• _EXTRACT TO READ_:
───
I had gone about life never asking myself about the future, never thinking about the consequences before making decisions. If I would have only asked myself And then what?, everything could have been different. So, by the fall of 2013, I was determined to make every decision count and not take one step before asking myself, And then what?
With Taj as a major motivator, I began building my brand, doing so based on the things that interested me and not necessarily based on what interested a portion of my audience. I wanted to build something that would be easy to maintain because it was organic, true to who I am. I wanted to finally show people what my real interests were and what my actual quality of life was. So, I began developing the Karrine & Co. brand and its subsidiaries, planning a long-term strategy and outlook for each company. I spent plenty of nights burning the midnight oil, much the way I saw Taj do when I was with him. I mimicked his drive and was inspired every time I watched him work, or talked with him about his work, and my drive was often influenced by his. I was working harder than I had in years and it felt good.
Still, there was just one thing missing—one very important thing—the perfect book.
───
Rewrite the passage on building a brand from "With Taj as" to "it felt good.", putting "working late into the night" in place of "burning the midnight oil".
───
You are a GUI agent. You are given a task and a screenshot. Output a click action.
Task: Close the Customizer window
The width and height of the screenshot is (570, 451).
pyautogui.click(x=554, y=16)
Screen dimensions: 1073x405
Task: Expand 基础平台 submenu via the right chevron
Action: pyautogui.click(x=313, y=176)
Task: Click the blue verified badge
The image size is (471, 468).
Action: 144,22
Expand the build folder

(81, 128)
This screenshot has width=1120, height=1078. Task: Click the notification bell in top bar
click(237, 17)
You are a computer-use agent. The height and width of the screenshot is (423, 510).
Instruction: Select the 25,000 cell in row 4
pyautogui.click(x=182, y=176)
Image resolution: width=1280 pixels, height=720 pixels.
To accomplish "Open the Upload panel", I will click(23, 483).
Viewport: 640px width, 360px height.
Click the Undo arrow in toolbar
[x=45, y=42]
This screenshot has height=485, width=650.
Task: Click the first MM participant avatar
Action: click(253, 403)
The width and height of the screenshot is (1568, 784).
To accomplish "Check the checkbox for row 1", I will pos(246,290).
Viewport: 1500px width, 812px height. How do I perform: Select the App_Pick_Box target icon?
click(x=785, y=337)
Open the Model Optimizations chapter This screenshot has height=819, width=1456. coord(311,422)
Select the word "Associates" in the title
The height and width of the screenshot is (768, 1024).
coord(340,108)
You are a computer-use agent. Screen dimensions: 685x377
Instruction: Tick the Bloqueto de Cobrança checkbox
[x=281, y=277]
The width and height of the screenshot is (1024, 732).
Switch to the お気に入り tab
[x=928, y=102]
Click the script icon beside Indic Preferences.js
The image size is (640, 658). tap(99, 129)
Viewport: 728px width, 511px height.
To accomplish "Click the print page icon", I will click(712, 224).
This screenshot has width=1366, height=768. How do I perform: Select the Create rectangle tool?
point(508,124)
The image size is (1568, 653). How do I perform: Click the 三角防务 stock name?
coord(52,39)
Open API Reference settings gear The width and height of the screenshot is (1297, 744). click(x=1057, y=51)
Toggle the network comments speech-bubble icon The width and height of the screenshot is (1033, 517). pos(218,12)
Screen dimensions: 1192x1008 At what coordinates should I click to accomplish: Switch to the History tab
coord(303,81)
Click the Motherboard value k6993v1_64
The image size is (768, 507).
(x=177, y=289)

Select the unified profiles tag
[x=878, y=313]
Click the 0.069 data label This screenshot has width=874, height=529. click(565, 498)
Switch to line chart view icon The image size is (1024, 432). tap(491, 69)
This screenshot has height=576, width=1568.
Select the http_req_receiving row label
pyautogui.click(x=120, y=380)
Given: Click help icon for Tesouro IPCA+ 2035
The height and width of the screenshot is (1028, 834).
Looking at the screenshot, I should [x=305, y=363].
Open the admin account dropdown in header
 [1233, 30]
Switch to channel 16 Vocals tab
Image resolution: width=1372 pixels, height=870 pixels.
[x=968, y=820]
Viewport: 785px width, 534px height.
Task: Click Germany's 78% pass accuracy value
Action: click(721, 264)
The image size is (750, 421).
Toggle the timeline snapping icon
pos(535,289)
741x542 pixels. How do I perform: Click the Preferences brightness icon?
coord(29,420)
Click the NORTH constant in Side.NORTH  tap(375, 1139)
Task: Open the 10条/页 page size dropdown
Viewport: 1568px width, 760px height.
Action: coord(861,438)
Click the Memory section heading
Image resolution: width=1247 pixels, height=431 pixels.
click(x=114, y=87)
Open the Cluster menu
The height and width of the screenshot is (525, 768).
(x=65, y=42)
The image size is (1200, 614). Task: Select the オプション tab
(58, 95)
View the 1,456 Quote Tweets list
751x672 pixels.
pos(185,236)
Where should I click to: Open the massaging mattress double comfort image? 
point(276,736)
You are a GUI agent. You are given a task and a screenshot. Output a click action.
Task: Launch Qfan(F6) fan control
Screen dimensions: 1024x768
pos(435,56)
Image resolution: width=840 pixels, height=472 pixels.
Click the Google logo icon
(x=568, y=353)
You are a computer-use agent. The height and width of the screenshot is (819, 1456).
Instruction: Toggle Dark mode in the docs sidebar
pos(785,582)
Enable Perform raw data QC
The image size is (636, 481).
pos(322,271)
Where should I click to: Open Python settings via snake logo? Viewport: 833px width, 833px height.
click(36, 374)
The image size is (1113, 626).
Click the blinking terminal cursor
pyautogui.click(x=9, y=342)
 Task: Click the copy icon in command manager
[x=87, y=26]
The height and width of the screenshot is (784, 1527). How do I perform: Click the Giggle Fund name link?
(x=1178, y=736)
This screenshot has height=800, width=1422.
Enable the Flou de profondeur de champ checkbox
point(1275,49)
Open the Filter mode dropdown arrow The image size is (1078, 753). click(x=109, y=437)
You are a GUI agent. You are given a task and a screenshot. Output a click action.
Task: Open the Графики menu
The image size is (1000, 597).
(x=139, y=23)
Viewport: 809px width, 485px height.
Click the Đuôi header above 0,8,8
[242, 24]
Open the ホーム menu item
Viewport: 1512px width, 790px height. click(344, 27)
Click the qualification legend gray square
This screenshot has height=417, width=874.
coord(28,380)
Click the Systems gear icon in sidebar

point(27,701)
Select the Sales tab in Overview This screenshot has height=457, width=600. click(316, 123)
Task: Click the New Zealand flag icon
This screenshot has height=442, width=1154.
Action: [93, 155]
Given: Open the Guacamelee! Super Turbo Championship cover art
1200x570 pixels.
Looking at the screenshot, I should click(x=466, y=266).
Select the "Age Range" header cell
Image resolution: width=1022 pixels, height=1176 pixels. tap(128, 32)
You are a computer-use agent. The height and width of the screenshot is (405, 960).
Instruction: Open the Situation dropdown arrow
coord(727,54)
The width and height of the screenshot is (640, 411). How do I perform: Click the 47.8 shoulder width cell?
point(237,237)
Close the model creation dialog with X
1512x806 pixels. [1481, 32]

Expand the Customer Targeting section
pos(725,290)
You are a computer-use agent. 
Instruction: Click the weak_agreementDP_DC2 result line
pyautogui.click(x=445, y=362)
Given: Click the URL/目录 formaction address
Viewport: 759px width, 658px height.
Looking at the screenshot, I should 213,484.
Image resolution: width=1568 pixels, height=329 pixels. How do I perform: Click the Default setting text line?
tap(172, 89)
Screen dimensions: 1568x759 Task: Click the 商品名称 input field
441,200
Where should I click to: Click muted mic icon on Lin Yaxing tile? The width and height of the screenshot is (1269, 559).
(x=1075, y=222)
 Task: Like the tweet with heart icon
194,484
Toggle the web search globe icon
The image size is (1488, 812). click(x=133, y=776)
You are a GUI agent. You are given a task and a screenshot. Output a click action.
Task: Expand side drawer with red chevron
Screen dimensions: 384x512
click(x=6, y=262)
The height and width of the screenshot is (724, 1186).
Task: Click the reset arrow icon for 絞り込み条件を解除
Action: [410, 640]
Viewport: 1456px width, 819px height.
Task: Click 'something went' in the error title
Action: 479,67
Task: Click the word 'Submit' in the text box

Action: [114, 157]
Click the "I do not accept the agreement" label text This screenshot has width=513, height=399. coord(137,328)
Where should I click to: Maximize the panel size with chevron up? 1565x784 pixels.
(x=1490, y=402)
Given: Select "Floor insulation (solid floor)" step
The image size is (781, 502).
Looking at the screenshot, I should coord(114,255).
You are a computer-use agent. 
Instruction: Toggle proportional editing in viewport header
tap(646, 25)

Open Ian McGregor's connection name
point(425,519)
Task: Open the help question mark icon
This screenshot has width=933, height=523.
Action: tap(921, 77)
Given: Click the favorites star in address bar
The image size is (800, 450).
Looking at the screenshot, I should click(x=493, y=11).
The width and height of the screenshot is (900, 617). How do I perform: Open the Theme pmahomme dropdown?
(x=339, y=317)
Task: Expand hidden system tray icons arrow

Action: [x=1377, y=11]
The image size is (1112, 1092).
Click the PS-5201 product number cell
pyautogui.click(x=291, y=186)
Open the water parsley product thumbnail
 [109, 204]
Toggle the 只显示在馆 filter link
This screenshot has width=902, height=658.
───
• _RESULT_:
With Taj as a major motivator, I began building my brand, doing so based on the things that interested me and not necessarily based on what interested a portion of my audience. I wanted to build something that would be easy to maintain because it was organic, true to who I am. I wanted to finally show people what my real interests were and what my actual quality of life was. So, I began developing the Karrine & Co. brand and its subsidiaries, planning a long-term strategy and outlook for each company. I spent plenty of nights working late into the night, much the way I saw Taj do when I was with him. I mimicked his drive and was inspired every time I watched him work, or talked with him about his work, and my drive was often influenced by his. I was working harder than I had in years and it felt good.